[TASK STATEMENT] Please print the entries below exactly, from the line with "Năm học 2025-2026 (216, 342)" through the line with "aici (257, 2451)", including both of those lines and leaving out all others.
*** SOURCE MATERIAL Section Begins ***
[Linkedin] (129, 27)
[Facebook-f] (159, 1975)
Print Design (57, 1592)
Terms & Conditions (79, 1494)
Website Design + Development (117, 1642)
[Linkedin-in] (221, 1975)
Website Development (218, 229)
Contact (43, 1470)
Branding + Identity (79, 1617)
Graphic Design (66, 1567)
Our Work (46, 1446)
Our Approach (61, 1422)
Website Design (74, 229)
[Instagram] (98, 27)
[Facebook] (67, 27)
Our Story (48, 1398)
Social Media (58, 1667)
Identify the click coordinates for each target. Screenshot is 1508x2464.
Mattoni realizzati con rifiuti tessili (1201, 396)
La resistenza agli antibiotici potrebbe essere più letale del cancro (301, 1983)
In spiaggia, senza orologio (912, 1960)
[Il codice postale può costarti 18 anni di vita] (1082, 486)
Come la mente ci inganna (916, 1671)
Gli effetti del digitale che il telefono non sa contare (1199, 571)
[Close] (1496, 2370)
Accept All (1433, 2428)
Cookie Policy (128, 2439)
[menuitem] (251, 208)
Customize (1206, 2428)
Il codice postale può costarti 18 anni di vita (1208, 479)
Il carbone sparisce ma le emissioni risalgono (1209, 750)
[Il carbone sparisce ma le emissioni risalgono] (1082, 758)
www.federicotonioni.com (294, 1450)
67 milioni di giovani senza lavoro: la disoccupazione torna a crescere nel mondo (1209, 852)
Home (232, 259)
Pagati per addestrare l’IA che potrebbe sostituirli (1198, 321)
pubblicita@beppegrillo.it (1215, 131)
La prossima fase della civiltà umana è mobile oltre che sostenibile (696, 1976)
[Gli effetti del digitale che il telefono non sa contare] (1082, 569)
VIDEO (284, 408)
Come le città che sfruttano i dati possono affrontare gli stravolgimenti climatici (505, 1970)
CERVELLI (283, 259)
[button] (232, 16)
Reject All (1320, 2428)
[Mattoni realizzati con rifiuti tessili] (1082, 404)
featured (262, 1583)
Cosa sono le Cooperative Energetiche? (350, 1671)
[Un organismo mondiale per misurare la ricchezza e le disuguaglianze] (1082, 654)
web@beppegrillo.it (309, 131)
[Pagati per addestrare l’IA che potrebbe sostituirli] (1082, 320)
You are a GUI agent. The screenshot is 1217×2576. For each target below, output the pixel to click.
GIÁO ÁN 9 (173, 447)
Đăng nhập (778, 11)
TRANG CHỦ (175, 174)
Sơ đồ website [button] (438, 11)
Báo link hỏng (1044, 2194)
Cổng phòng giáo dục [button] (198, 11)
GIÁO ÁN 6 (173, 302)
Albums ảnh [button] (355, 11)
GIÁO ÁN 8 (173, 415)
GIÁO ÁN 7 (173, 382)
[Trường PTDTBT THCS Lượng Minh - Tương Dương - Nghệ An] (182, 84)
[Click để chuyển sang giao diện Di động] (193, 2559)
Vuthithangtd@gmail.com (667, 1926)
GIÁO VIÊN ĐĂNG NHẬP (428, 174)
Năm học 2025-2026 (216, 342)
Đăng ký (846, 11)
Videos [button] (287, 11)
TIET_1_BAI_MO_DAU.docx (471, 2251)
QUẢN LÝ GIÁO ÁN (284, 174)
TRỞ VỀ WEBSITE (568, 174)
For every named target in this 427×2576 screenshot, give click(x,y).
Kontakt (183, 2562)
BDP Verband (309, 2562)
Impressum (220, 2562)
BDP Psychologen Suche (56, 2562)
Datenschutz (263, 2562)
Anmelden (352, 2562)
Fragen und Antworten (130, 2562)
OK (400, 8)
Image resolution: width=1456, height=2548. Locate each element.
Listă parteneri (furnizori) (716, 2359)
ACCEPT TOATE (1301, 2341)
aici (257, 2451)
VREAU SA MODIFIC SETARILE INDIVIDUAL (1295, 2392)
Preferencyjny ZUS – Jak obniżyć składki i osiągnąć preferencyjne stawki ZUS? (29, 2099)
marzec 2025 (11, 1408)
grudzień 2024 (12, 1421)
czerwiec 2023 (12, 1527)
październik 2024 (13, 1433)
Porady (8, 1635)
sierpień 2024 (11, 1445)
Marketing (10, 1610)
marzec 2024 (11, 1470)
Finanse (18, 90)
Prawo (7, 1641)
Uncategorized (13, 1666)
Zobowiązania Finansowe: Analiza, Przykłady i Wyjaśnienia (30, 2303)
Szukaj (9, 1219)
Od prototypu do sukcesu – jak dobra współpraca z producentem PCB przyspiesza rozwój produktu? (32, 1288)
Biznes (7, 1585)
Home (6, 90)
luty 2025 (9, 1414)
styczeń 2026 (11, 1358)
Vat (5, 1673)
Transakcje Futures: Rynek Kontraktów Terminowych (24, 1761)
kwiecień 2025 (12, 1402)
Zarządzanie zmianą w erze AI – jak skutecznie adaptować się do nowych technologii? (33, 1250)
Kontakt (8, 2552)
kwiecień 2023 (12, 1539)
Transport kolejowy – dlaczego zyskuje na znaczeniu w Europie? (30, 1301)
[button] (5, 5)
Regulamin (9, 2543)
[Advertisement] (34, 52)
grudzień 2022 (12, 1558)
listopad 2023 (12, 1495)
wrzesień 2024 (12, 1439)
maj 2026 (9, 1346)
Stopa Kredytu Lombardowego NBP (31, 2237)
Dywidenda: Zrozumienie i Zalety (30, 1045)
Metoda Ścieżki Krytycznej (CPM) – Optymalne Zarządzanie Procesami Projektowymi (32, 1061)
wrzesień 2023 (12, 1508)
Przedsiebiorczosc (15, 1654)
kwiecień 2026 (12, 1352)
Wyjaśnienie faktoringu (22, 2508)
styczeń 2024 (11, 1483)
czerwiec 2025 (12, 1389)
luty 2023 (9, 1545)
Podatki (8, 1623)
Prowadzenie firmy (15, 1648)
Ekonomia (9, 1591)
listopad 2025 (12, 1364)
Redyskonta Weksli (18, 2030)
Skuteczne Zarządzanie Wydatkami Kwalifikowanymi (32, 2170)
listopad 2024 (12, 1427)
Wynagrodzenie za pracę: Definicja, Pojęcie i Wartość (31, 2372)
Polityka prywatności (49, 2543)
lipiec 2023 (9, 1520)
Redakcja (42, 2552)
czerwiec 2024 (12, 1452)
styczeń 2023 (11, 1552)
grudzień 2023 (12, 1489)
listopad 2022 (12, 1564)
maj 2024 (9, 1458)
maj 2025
*** SOURCE MATERIAL Section Ends ***
[ANSWER TO THIS TASK]
Năm học 2025-2026 (216, 342)
Đăng ký (846, 11)
Videos [button] (287, 11)
TIET_1_BAI_MO_DAU.docx (471, 2251)
QUẢN LÝ GIÁO ÁN (284, 174)
TRỞ VỀ WEBSITE (568, 174)
For every named target in this 427×2576 screenshot, give click(x,y).
Kontakt (183, 2562)
BDP Verband (309, 2562)
Impressum (220, 2562)
BDP Psychologen Suche (56, 2562)
Datenschutz (263, 2562)
Anmelden (352, 2562)
Fragen und Antworten (130, 2562)
OK (400, 8)
Image resolution: width=1456, height=2548. Locate each element.
Listă parteneri (furnizori) (716, 2359)
ACCEPT TOATE (1301, 2341)
aici (257, 2451)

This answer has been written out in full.